Even as the government tries to evolve a coherent and meaningful policy for India to engage with Pakistan, the pertinent question arises: are we expecting too much from Pakistan?
In Pathankot’s case, if Pakistan denies involvement, it will be consistent with its historical approach of denial on all such issues. And there is every possibility that Pakistan army and its all-powerful inter service intelligence (ISI) would not do anything different this time.
Though the government seems conscious of the fact that it would be naïve to expect Pakistan to do anything other than beat around the bush on Pathankot, the options of talks are still not closed.
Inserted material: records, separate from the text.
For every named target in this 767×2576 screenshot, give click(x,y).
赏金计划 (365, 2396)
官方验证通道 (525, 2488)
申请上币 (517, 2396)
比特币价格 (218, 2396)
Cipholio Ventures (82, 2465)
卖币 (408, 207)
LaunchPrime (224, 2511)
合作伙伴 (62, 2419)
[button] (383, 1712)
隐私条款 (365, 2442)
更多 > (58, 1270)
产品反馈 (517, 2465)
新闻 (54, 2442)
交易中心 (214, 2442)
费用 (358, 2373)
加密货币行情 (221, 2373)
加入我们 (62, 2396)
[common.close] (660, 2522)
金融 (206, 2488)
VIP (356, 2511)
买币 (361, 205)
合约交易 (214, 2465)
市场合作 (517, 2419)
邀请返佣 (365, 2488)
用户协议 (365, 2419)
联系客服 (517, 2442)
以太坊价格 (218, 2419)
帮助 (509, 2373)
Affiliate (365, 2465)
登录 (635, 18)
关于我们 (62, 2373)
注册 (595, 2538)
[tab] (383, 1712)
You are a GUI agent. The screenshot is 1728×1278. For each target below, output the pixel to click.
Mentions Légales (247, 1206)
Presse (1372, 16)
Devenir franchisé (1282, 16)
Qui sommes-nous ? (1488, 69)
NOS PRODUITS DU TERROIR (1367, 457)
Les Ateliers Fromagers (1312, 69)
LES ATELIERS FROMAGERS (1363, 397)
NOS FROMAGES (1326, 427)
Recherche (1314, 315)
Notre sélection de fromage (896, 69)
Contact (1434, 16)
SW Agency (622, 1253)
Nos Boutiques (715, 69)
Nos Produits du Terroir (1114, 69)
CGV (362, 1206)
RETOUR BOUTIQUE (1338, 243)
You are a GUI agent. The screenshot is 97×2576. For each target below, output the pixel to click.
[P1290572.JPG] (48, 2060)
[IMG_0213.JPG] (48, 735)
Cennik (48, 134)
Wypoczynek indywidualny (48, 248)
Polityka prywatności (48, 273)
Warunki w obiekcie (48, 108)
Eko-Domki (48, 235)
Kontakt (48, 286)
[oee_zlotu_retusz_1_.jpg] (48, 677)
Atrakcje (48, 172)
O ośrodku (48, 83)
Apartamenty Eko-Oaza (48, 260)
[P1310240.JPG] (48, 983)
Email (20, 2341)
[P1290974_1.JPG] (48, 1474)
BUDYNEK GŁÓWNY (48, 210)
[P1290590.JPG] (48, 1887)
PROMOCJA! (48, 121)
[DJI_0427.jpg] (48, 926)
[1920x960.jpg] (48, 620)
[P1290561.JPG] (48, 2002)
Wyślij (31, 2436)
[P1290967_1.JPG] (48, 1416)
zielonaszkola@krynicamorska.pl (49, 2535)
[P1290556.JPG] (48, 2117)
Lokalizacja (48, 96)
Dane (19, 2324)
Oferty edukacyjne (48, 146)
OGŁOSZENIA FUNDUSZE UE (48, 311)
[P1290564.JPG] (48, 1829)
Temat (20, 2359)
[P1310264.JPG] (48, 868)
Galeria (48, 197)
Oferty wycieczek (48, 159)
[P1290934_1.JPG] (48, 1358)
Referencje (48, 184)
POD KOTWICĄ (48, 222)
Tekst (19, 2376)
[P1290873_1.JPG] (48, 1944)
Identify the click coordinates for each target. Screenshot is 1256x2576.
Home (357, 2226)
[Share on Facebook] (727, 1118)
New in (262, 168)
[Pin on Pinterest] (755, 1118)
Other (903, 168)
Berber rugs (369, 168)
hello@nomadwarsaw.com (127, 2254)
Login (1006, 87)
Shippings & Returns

“Much would depend on Pakistan” said MEA sources in an obvious indication that the engagement would continue. Yet the dilemmas related to Indo-Pak relationship seem too complex to be resolved, they feel.
Officials in the Indian establishment are of the opinion that Pakistan’s military establishment is not entirely on board with Prime Minister Nawaz Sharif on maintaining cordial relations with India. That Pakistan military establishment has still been playing ‘good terrorist’ versus ‘bad terrorist’ is evident in the Pathankot attack.
As of now, Pak military has shown no inclination in eliminating India-centric terrorist outfits like Jaish-e-Mohammad or Lashkar-e-Taiba. The involvement of JeM terrorists in Pathankot is an indication of the complicity of the Pakistan military establishment — particularly the ISI —in the operation.
Obviously, the bonhomie generated by Prime Minister Narendra Modi’s impromptu Lahore stopover to greet Sharif on his birthday has evaporated sooner than expected.
However, pragmatism dictated Modi not to fritter away the gains altogether by launching the usual tirade against Pakistan.
This was precisely the reason why specific instructions went out to officials and top functionaries of the government to avoid attacking Pakistan directly. “We should not paint Pakistan into a corner” was the terse message to all government’s interlocutors with the media.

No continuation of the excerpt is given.